Some things I learned from Ted Conover’s “Cattle Calls,” a look into the lives of Iowa livestock veterinarians from the new issue of Harper’s: that more than 10 percent of the nation’s pigs died in a year from porcine epidemic diarrhea; that you can castrate a bull simply by tying a rubber band around its scrotum, and that dogs love to eat raw bull testicles; that agribusiness has made it all but impossible to survive as a vet with a private practice in a rural area; that bald eagles have taken to eating a slurry of dead hog parts sometimes used as fertilizer. Conover’s piece opens with a doctor inserting his arm into a cow’s rectum and ends with an assisted cattle birth; and lest you feel misled by the lurid details I’ve cherry-picked, it’s a generous, evocative portrait of an increasingly rare kind of working life. The photography, by Lance Rosenfield, is strong and lived-in—here in New York, where Fashion Week has just ended, it feels like an authentic rebuke to the parade of editorials glamorizing blue-collar work wear. —Dan Piepenbring

J. M. Coetzee is notorious for avoiding chitchat, but in the last few years he’s published dialogues with Berlinde De Bruyckere and Paul Auster, and he’s even taken to writing to the Australian cricketing community about his admiration for the South African team.

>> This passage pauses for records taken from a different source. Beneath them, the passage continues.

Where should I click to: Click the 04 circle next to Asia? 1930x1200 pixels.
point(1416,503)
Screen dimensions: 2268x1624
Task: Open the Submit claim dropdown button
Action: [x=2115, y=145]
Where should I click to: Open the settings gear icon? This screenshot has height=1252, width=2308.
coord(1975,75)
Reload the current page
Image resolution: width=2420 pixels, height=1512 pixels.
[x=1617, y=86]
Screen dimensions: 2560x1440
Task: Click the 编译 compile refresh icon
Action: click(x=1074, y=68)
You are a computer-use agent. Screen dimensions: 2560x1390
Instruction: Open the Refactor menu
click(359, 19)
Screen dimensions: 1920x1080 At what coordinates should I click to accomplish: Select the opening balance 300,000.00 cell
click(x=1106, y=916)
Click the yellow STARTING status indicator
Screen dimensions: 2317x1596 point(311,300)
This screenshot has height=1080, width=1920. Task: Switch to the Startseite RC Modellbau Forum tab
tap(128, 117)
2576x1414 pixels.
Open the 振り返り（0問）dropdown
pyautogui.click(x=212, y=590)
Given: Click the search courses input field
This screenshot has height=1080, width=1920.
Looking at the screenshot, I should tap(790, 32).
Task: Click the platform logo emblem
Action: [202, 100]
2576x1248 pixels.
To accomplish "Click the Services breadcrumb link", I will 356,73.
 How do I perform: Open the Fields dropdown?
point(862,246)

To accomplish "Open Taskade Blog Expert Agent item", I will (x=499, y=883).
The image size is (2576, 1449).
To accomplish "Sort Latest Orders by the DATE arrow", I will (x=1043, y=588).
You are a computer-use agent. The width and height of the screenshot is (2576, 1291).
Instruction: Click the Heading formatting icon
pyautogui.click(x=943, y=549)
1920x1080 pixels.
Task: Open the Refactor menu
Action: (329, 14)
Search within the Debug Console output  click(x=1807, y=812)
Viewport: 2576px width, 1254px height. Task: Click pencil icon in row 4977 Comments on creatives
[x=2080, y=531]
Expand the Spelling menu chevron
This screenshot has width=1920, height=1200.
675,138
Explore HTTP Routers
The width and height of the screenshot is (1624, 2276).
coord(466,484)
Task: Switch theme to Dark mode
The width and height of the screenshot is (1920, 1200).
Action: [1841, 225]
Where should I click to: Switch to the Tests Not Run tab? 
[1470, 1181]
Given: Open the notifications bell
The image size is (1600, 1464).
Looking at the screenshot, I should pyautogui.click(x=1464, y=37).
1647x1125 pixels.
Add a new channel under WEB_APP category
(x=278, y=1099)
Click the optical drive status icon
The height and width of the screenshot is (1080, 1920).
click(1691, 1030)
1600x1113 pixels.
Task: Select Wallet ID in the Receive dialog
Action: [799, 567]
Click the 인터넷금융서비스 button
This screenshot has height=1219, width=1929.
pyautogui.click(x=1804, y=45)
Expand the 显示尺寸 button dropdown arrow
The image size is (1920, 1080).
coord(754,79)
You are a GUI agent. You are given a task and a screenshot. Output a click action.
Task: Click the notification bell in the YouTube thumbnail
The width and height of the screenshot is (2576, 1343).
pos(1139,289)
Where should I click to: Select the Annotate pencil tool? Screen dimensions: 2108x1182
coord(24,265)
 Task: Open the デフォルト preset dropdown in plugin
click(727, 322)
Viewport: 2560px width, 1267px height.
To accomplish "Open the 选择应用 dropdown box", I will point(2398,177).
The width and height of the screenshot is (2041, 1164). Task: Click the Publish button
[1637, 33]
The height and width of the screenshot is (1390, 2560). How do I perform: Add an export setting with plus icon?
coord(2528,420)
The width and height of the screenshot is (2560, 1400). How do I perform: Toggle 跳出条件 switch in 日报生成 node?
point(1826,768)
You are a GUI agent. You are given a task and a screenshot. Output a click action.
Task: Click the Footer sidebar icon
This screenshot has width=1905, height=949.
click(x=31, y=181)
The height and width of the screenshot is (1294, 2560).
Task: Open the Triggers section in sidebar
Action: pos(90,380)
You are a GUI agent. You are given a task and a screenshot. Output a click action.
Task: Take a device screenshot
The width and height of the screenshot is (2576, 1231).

As a fan, I was delighted to find this trend continue with The Good Story, a carefully orchestrated conversation—a duologue rather than what we customarily think of as dialogue—with a practicing psychoanalyst, Arabella Kurtz. At two hundred pages, their exchange clacks along the many transecting paths of a life in writing and a career in psychoanalysis, with a quiet urgency. For laypeople, like me, who are still mystified about how exactly psychoanalysis works (even after reading The Impossible Profession) this is a good read; it’s an even better one for those interested in the way a smart writer’s mind churns. —Joshua Maserow

I know we featured a big earthy chunk of Lawrence Ferlinghetti’s Writing Across the Landscape on the Daily today, but I should say that the book is great fun to dip into, and that its best passages often have nothing to do with travel whatsoever. At a Greyhound station in Mexico, for example, he accidentally drops his ballpoint pen in a pay toilet and flushes it, thinking “perhaps it will reappear centuries later in the alluvia of the Rio Grande, and some strange-colored descendant of Americans come upon it, wondering what strange weapon is this, and how many it killed with what ammunition.” And watching his son in the Pacific Northwest, he puts down a cogent riff on adolescent maleness: “A fourteen-year-old boy is a thicket of contradictions, energy and lassitudes, full of internal strife, longings & boredoms, irrational, intemperate, selfish, affectionate with animals, tender, kind and cruel at once … sweet with small children & women, respectful and rebellious at the same time … still in a kind of dormant, lovely state, between childhood and manwar.” —D.P.